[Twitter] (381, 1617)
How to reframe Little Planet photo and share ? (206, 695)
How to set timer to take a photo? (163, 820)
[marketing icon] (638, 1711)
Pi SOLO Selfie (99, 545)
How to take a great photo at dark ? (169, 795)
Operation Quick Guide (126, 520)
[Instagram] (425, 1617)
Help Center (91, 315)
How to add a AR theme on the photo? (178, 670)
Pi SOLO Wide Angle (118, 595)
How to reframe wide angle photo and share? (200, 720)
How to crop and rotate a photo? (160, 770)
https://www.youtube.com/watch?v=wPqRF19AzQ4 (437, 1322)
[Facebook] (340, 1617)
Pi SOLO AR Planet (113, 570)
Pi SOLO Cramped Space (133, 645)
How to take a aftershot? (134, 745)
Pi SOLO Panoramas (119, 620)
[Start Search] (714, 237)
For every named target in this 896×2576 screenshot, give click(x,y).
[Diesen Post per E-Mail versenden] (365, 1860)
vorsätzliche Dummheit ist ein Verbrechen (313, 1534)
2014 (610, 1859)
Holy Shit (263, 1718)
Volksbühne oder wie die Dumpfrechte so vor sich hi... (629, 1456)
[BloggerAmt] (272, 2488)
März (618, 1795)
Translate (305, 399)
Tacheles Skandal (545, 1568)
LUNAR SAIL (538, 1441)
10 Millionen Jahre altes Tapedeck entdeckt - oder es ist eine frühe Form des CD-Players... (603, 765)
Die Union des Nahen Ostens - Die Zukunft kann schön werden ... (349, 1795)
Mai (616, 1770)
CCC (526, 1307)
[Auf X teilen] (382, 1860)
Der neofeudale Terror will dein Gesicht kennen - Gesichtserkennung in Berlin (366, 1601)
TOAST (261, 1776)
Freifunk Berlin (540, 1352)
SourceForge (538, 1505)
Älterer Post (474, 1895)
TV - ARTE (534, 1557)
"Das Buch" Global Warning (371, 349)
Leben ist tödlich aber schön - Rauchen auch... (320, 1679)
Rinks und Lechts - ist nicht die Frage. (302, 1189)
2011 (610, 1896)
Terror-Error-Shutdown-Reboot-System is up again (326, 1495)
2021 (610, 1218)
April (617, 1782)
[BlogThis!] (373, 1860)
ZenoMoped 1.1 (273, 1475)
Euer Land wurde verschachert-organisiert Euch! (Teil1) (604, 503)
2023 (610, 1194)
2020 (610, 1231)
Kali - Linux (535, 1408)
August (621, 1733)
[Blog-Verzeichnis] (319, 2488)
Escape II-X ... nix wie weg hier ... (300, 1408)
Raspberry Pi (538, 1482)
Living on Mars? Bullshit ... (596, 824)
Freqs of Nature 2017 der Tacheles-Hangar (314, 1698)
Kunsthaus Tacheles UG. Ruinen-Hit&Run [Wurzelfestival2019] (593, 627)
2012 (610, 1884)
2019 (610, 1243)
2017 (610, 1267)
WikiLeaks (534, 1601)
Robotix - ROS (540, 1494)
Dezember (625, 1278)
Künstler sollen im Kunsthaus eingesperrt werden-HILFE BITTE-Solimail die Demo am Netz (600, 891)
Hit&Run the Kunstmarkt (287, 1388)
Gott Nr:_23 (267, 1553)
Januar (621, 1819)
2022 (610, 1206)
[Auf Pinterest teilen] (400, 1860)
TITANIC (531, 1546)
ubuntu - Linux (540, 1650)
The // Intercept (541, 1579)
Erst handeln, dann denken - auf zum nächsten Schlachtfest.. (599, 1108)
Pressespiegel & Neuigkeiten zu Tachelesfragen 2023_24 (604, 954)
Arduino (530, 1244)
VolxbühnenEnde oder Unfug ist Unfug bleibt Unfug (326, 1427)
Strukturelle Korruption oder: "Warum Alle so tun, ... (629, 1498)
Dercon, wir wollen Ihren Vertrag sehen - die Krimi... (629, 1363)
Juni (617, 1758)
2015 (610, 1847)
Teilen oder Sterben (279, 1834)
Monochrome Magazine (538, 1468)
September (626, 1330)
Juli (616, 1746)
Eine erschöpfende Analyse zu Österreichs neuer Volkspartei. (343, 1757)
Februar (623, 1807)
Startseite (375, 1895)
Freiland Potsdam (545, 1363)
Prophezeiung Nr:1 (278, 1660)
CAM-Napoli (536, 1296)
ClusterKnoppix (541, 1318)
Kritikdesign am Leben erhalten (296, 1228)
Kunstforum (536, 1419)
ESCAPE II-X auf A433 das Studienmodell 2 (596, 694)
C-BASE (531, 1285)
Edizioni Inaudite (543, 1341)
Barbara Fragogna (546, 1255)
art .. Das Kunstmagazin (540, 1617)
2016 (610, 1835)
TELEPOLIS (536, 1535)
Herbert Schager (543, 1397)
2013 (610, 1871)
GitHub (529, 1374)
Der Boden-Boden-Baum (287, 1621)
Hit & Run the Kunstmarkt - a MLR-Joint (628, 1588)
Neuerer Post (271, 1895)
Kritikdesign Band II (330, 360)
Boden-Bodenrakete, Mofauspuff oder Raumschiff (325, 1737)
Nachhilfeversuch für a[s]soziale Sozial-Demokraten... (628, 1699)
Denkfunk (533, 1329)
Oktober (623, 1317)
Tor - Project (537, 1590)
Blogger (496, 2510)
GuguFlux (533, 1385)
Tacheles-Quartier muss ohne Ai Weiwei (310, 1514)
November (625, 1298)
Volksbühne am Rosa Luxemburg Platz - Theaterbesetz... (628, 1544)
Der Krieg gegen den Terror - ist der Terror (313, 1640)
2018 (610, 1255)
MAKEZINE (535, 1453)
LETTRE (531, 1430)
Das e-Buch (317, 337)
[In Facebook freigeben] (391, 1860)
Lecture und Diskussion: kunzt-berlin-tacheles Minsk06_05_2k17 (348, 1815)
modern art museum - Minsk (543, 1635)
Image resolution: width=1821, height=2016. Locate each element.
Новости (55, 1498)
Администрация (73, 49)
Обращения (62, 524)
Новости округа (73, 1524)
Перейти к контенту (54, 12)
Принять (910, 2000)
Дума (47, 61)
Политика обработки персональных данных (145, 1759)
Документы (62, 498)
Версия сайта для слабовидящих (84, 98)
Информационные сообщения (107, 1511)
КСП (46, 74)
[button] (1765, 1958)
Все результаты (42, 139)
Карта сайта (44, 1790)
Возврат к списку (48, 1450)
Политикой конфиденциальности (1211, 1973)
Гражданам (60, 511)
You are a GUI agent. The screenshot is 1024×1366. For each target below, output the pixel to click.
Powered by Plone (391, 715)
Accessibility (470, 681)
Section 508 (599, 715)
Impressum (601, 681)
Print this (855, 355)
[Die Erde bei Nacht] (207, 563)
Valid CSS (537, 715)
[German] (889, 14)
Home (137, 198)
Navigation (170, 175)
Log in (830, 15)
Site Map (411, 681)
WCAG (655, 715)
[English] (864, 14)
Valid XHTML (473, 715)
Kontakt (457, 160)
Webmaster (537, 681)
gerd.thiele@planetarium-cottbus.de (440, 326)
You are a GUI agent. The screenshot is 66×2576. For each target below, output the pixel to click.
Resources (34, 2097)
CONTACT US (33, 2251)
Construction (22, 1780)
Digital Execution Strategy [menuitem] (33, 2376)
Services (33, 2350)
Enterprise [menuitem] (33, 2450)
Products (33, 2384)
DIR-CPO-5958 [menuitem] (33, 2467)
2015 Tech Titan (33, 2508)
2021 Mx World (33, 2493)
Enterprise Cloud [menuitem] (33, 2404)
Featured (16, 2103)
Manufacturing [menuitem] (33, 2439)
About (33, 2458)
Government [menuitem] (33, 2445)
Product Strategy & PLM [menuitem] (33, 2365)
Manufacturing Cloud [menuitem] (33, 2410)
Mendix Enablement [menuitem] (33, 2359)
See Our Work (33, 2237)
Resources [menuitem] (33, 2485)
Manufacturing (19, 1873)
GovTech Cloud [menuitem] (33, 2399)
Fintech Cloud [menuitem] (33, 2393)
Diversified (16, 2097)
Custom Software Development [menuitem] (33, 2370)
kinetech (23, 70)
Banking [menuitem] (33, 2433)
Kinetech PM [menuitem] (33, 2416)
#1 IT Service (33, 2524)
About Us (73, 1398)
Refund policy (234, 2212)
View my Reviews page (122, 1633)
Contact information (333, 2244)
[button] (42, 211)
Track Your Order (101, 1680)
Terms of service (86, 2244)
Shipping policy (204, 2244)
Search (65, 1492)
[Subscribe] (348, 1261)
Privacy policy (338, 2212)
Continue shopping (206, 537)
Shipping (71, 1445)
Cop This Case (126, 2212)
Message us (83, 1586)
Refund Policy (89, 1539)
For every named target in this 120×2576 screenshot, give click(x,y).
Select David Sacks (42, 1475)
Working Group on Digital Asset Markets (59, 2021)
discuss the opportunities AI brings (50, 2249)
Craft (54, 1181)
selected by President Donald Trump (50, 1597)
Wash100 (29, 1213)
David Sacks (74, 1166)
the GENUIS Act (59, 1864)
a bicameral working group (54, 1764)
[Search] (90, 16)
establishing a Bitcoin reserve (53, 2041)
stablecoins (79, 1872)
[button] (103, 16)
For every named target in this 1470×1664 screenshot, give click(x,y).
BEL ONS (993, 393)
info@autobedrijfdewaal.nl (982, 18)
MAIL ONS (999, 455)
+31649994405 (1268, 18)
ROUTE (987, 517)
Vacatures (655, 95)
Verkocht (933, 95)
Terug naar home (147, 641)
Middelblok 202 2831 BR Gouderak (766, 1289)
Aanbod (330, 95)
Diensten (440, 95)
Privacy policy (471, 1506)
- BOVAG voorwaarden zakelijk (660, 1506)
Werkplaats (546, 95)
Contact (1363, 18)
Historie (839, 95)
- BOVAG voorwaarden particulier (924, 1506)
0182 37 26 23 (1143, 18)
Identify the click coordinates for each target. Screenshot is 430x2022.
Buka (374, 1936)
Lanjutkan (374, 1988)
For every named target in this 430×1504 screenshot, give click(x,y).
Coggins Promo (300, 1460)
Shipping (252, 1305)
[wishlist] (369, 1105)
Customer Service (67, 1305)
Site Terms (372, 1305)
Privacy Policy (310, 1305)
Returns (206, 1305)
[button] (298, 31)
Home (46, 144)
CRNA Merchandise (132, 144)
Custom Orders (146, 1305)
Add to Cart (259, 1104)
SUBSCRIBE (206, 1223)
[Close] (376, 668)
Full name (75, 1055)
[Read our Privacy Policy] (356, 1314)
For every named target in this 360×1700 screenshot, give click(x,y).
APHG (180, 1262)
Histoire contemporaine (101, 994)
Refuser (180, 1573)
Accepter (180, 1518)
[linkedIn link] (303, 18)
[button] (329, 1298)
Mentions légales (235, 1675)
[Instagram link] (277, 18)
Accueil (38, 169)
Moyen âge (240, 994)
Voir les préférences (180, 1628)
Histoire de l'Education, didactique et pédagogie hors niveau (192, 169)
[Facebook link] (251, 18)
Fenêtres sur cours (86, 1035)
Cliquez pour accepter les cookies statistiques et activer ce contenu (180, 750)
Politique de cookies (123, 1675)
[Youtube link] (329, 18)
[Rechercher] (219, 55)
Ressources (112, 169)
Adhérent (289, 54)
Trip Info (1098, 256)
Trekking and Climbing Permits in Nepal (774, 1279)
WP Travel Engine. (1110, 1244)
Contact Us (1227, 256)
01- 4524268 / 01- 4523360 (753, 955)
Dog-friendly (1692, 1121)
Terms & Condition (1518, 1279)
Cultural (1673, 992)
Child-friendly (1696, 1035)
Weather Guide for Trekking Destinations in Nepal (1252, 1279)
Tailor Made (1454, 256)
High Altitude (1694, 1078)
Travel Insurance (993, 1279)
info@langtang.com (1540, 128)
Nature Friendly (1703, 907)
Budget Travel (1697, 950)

Directions for this task: All lines that hold the word "Volksbühne" should be copied from the data.

Answer box:
Volksbühne oder wie die Dumpfrechte so vor sich hi... (629, 1456)
Volksbühne am Rosa Luxemburg Platz - Theaterbesetz... (628, 1544)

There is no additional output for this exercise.